*Problem to solve*.
Print the entries verbatim, leaving out the images they contain.

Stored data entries
Segment Open

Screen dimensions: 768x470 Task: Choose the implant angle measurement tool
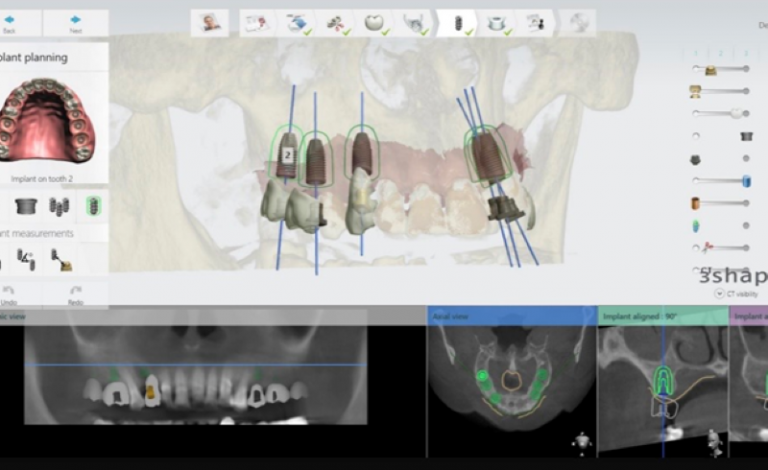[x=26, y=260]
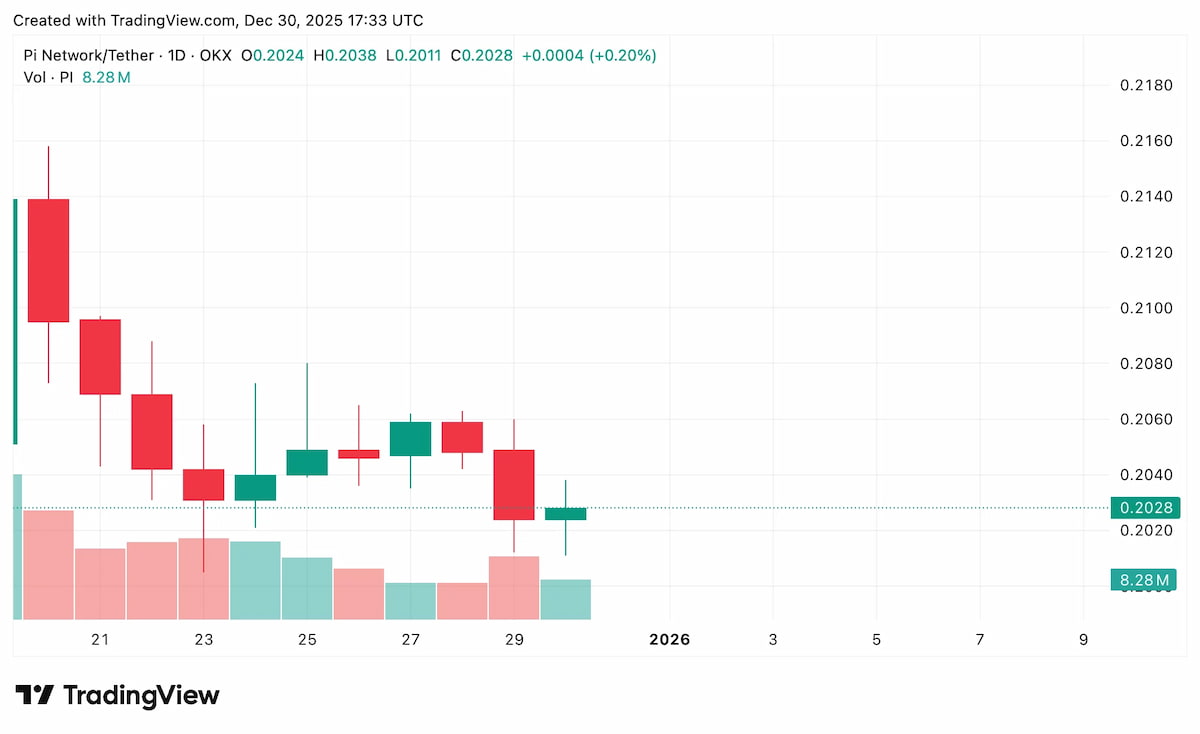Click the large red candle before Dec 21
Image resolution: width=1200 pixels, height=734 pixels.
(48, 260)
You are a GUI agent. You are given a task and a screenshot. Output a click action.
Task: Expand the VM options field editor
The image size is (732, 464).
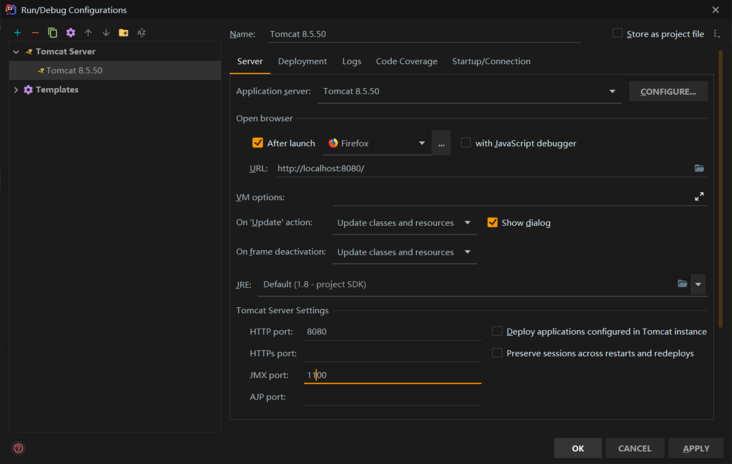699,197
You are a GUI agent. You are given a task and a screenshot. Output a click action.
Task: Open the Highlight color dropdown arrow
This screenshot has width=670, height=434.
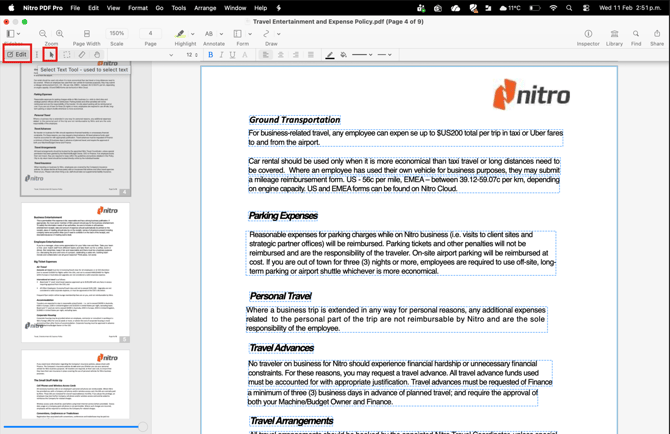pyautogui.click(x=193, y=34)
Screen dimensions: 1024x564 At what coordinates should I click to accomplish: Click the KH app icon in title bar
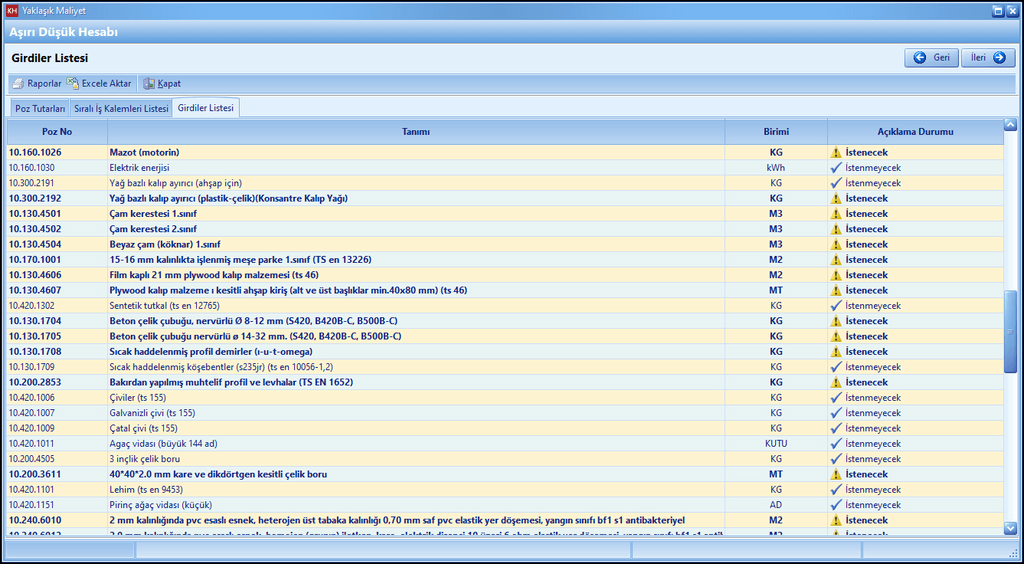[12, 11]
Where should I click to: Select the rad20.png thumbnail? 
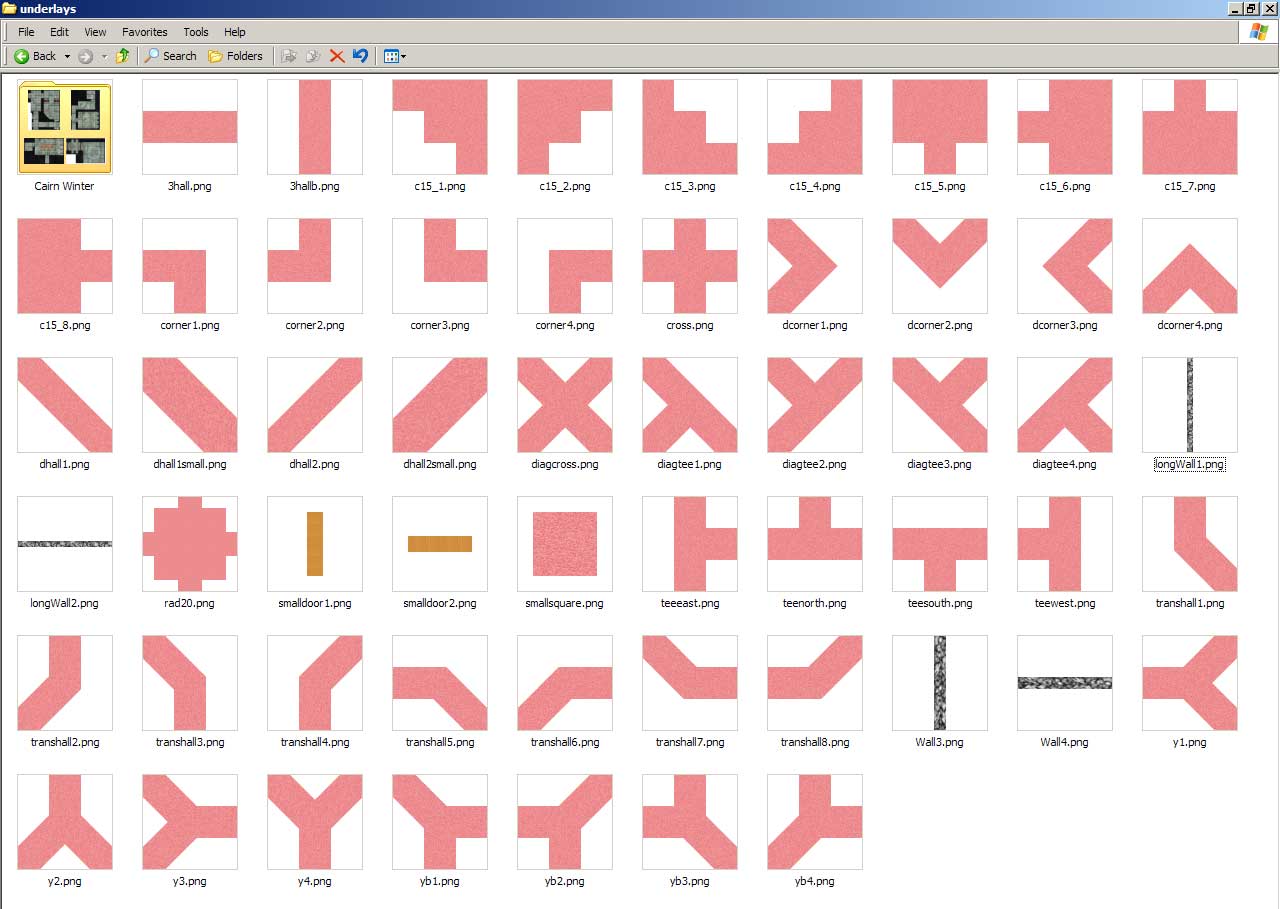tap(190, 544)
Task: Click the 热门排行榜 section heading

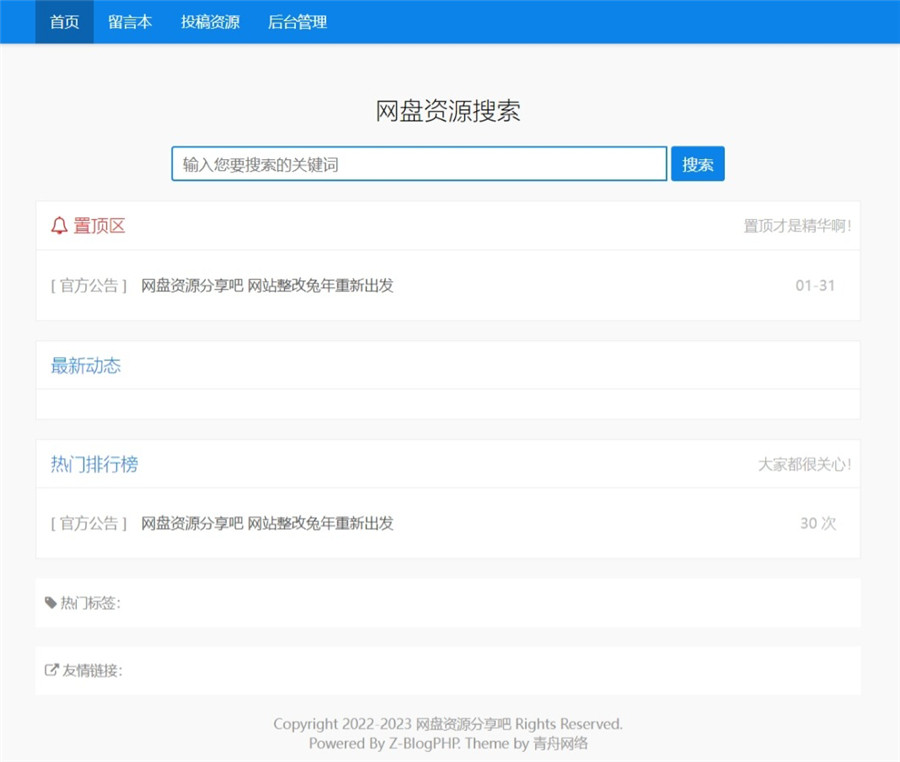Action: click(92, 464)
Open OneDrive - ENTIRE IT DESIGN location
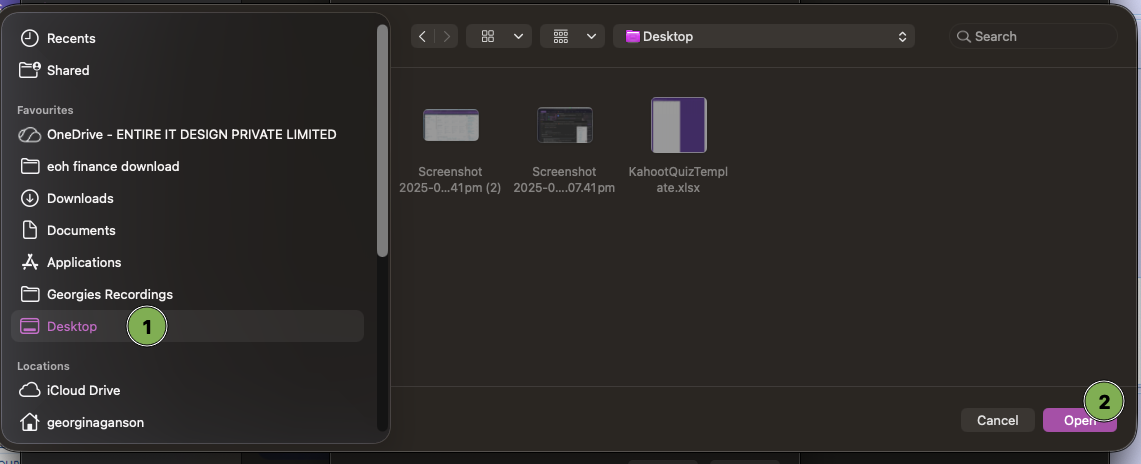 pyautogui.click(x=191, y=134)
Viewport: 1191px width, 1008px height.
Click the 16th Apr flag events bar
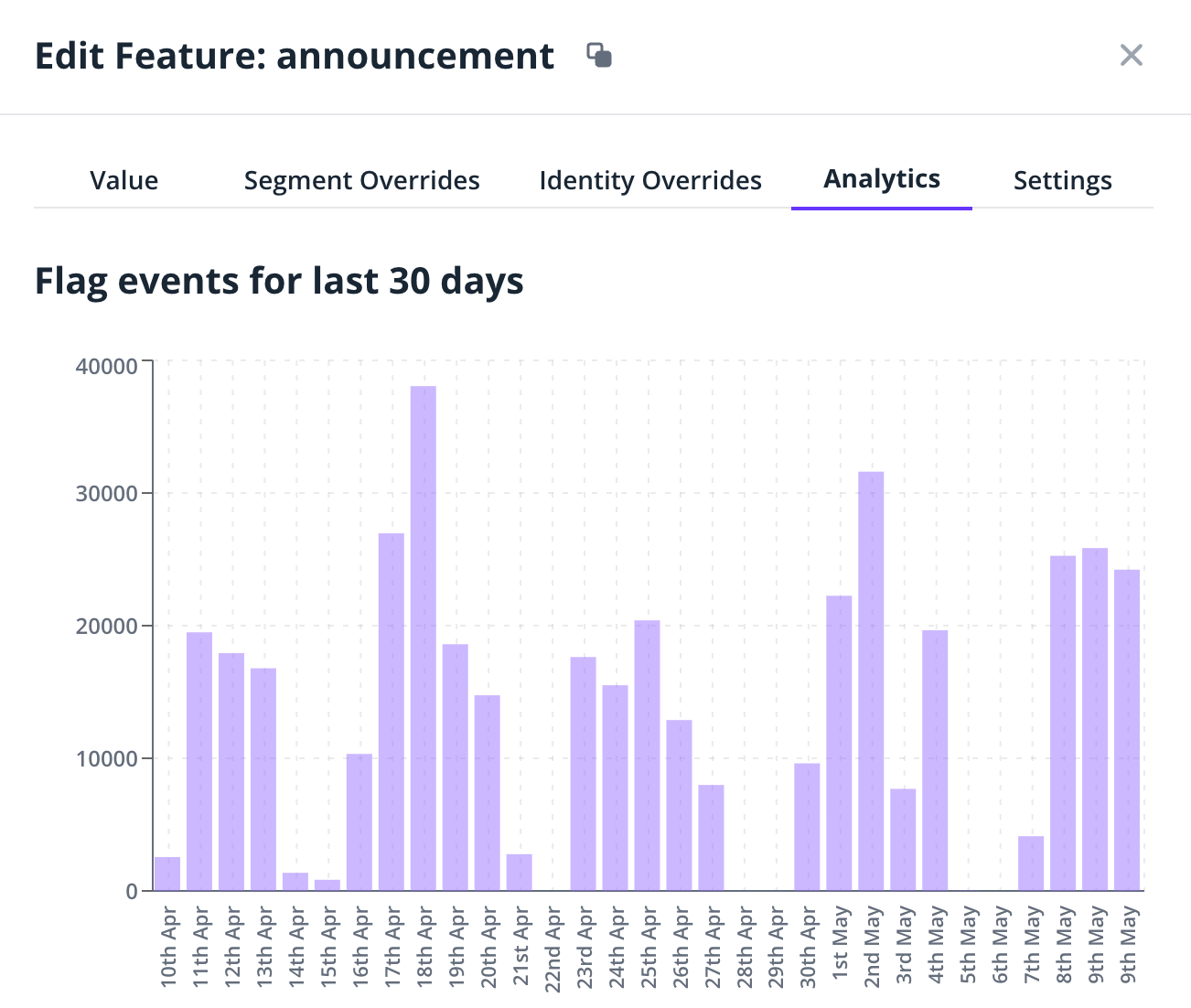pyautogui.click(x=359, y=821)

Segment Closed

*Written answer*.
Screen dimensions: 768x470 Task: Choose the implant angle measurement tool
[x=26, y=260]
Click the large red candle before Dec 21
Image resolution: width=1200 pixels, height=734 pixels.
(48, 260)
You are a GUI agent. You are given a task and a screenshot. Output a click action.
Task: Expand the VM options field editor
The image size is (732, 464).
699,197
You are a GUI agent. You are given a task and a screenshot. Output a click action.
Task: Open the Highlight color dropdown arrow
This screenshot has width=670, height=434.
pyautogui.click(x=193, y=34)
Screen dimensions: 1024x564 At what coordinates should I click to accomplish: Click the KH app icon in title bar
[12, 11]
Where should I click to: Select the rad20.png thumbnail? 
tap(190, 544)
Task: Click the 热门排行榜 section heading

Action: click(92, 464)
Open OneDrive - ENTIRE IT DESIGN location
 pyautogui.click(x=191, y=134)
Viewport: 1191px width, 1008px height.
Click the 16th Apr flag events bar
pyautogui.click(x=359, y=821)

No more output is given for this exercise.